Pointing entries for screenshots and pages:
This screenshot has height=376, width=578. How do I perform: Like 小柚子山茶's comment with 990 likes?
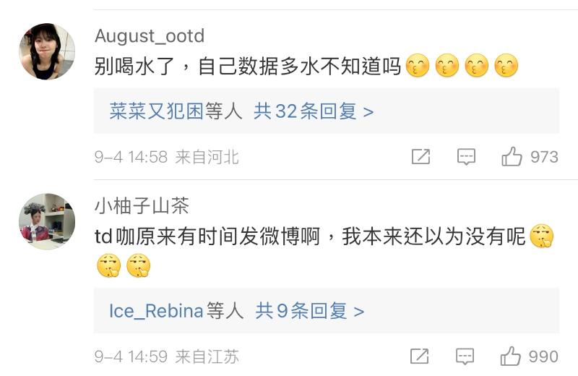(x=511, y=356)
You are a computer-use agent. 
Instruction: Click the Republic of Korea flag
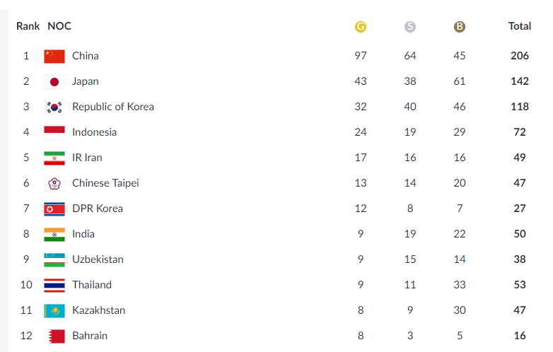[54, 107]
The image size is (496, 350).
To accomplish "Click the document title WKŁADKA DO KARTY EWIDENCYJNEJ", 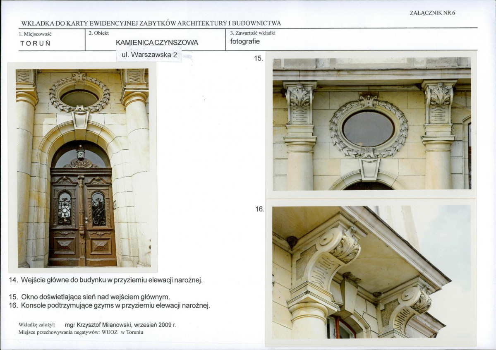I will 151,23.
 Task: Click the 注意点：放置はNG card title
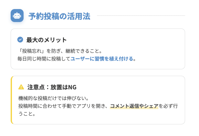(x=52, y=87)
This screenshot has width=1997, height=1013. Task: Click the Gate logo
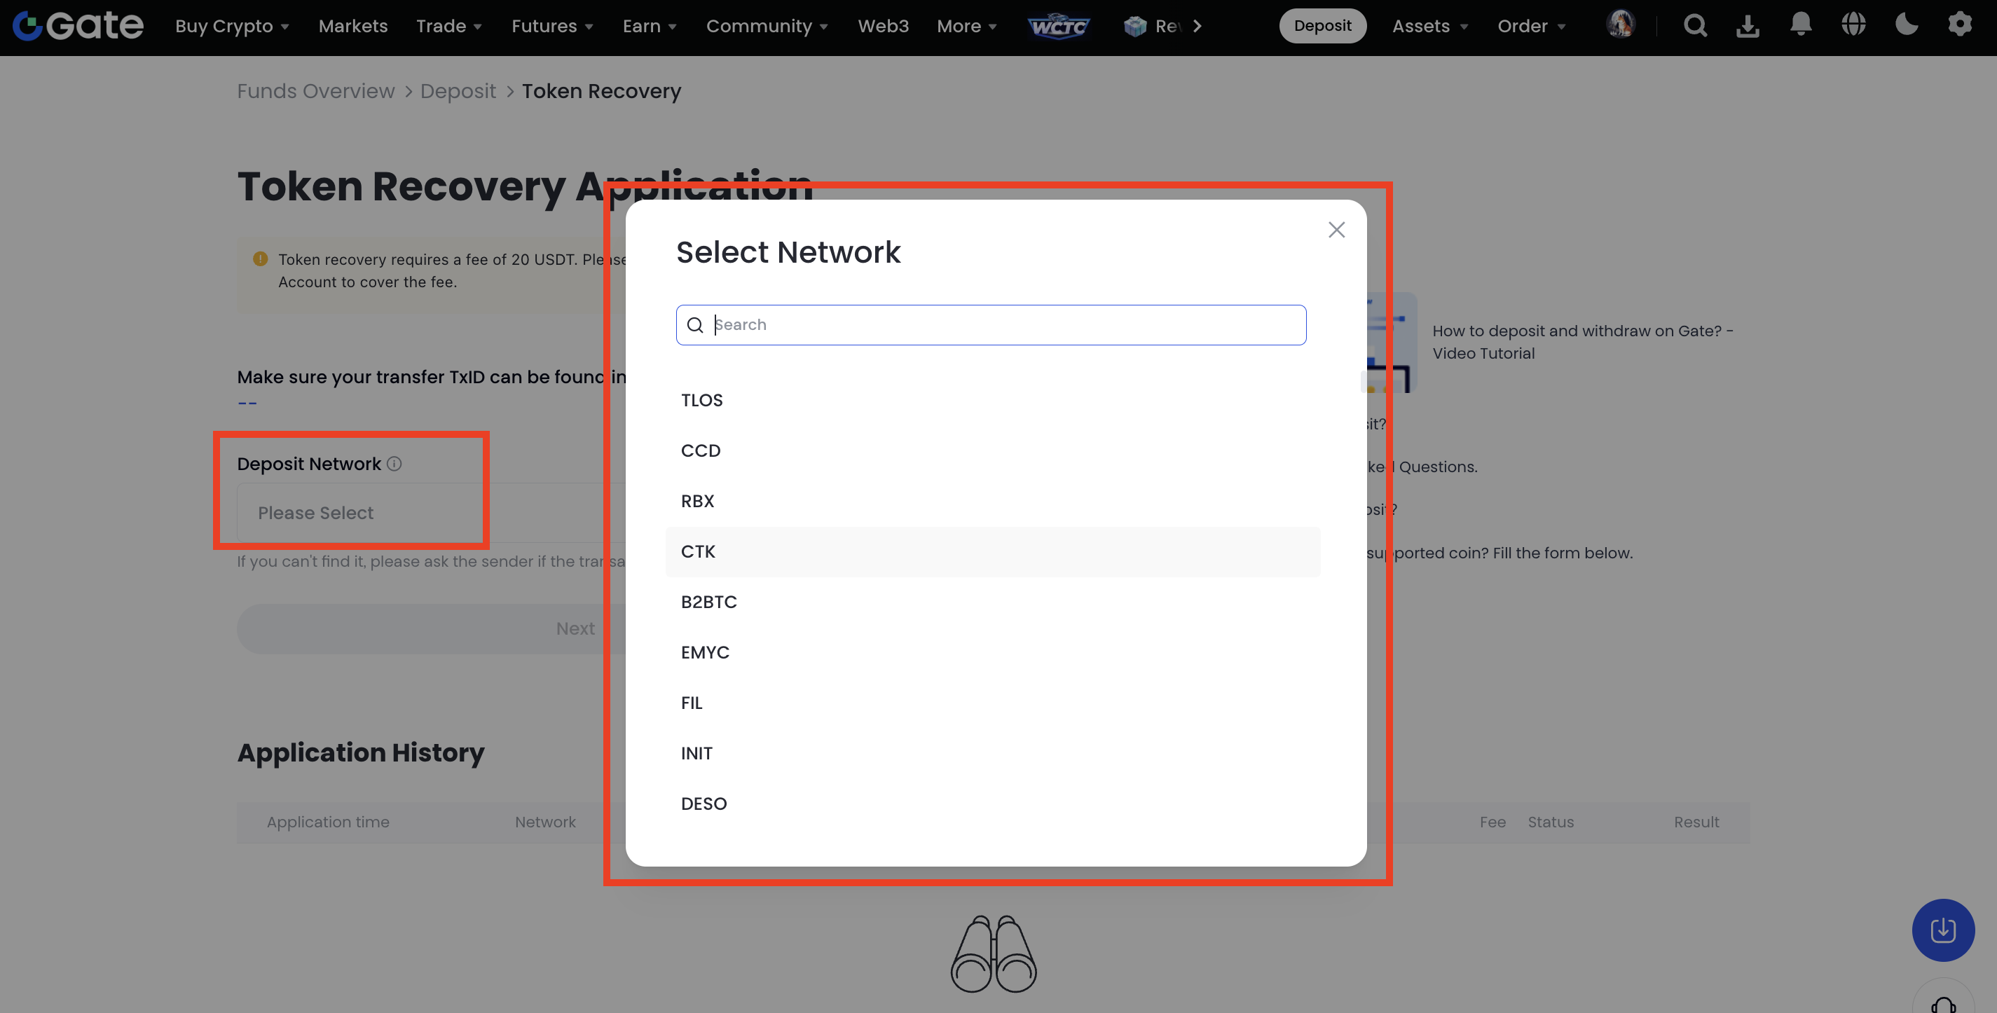tap(78, 26)
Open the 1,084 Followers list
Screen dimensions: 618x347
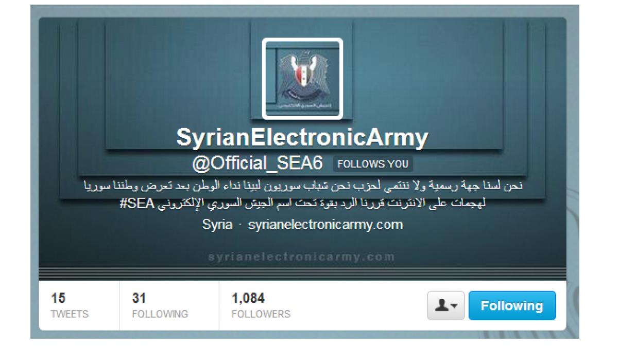tap(261, 305)
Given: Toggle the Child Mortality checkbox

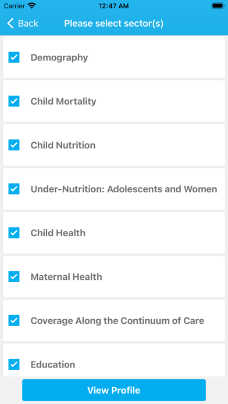Looking at the screenshot, I should coord(14,101).
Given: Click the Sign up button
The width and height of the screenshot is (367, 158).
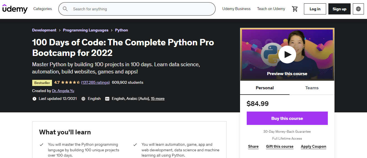Looking at the screenshot, I should (339, 9).
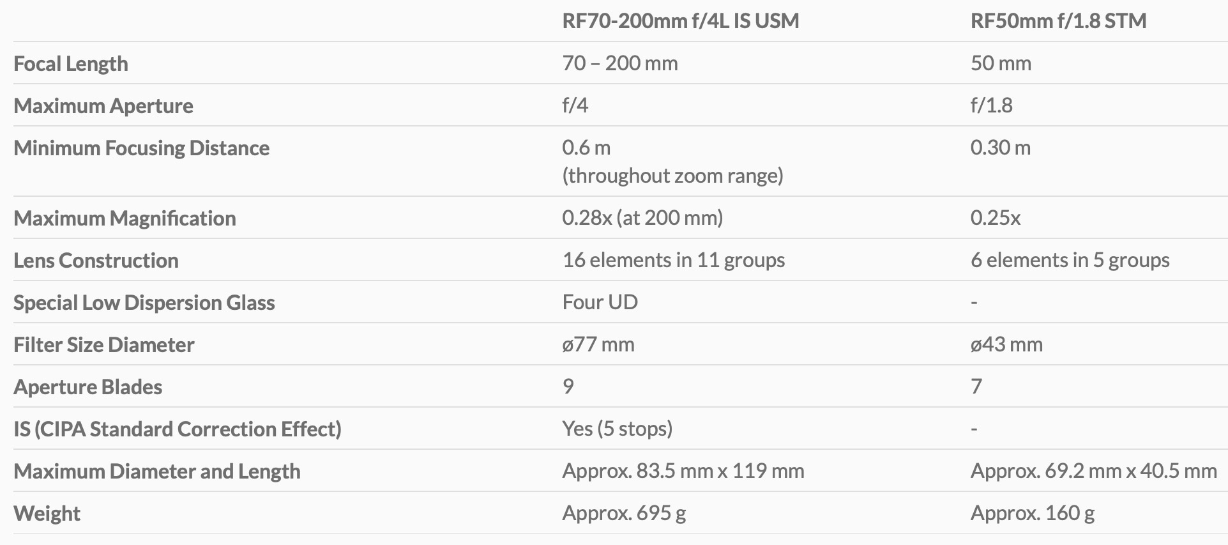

● **Given exercise**: Copy everything from the line containing "Given: Click the Sign up button" down through the end of the entries, leaving the pictures out of your copy.

● **Full solution**:
Given: Click the Sign up button
The width and height of the screenshot is (367, 158).
Looking at the screenshot, I should (339, 9).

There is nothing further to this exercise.